Ideal sprint outcome for 15 Aug: a operational PeerAI .APK with minimal viable "TFLite Searcher model" with PandaCD and FMA. Focus: genre similarity. Adding new item, fine-tuning, exchanging models is still out of scope. Lets get this operational first!

quintene commented 1 year ago

Modelling "TFLite Searcher model" using subset of dataset using only: Title, Artist, Genre/Tag, Album.

Training goal; creating vectors with similar atrributes having smaller distances.

Porting everything into Kotlin.

synctext commented 1 year ago
synctext commented 1 year ago

Pleas ensure to cite this work in your thesis, AI Benchmark: All About Deep Learning on Smartphones in 2019. website of ETH-Z en-device AI benchmarking, includes S23 results.

UPDATE: Youtube contrains more content than FMA and PandaCD. Great datasets exist. See Youtube player you could connect to your thesis focus of BeyondFederated content search with actual playable content.

Please load this [```URL_Youtube``` into Kaggle and check it out](https://www.kaggle.com/datasets/salvatorerastelli/spotify-and-youtube). 20230 unique music videos to recommend by 2079 artists! This would impact your work and disconnect it more of the MusicDAO code. {brainstorm input: any Youtube&magnet playback of both video or music. [116098 "music video URLs" inside this Youtube-8M dataset](https://research.google.com/youtube8m/explore.html) with annotations from a diverse vocabulary of 3,800+ visual entities for semantic search}
quintene commented 1 year ago

Neural Instant Search for Music and Podcast

Finished the model design where the final .tflite model will exists from an embedder model and an ScaNN layer. Translating Dataset Key + meta data setup would transform users query input(title, genre, author) into a vector and search for closest vectors available in the network.

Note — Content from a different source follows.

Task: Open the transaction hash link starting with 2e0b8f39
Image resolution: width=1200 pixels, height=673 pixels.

The model output conists of clostest neighbors including all the metadata of the dataset. Also exploring replacing scentence encoder model with (song)object embedding model. Model updates are available on users end device, next goal would be to distribute model changes in fully decentralizedFL. https://blog.tensorflow.org/2021/11/on-device-training-in-tensorflow-lite.html

However current status of being stucked implementing The TFLite Model Maker library for on-device ML applications; Creating first version of the model. This is just needed to translate the collected datasets into a .tflite model, can't get it running currently looking for other solutions... https://pypi.org/project/tflite-model-maker/

Goal: Self learned semantic network with 100k items

Todo: mention research in paper: https://arxiv.org/abs/1908.10396

synctext commented 1 year ago
quintene commented 1 year ago

TFLight Model Maker: Not being able to build tflight_model_maker since a lot of dependencies where conflicting. Resolved by custom Dockerfile with manual build steps including other libraries. (also repo update since 2 weeks)

image

Model Image metadata of ScaNN layer

{ "associated_files": [ { "name": "on_device_scann_index.ldb", "description": "On-device Scann Index file with LevelDB format.", "type": "SCANN_INDEX_FILE" } ] }

Key decision Learning: Determine what is exactly learned by connected clients (A rebuilded custom index vs clicklig gradients/recommendations within search higher ranked items based on Clicklog (a.k.a popular audio higher ranked))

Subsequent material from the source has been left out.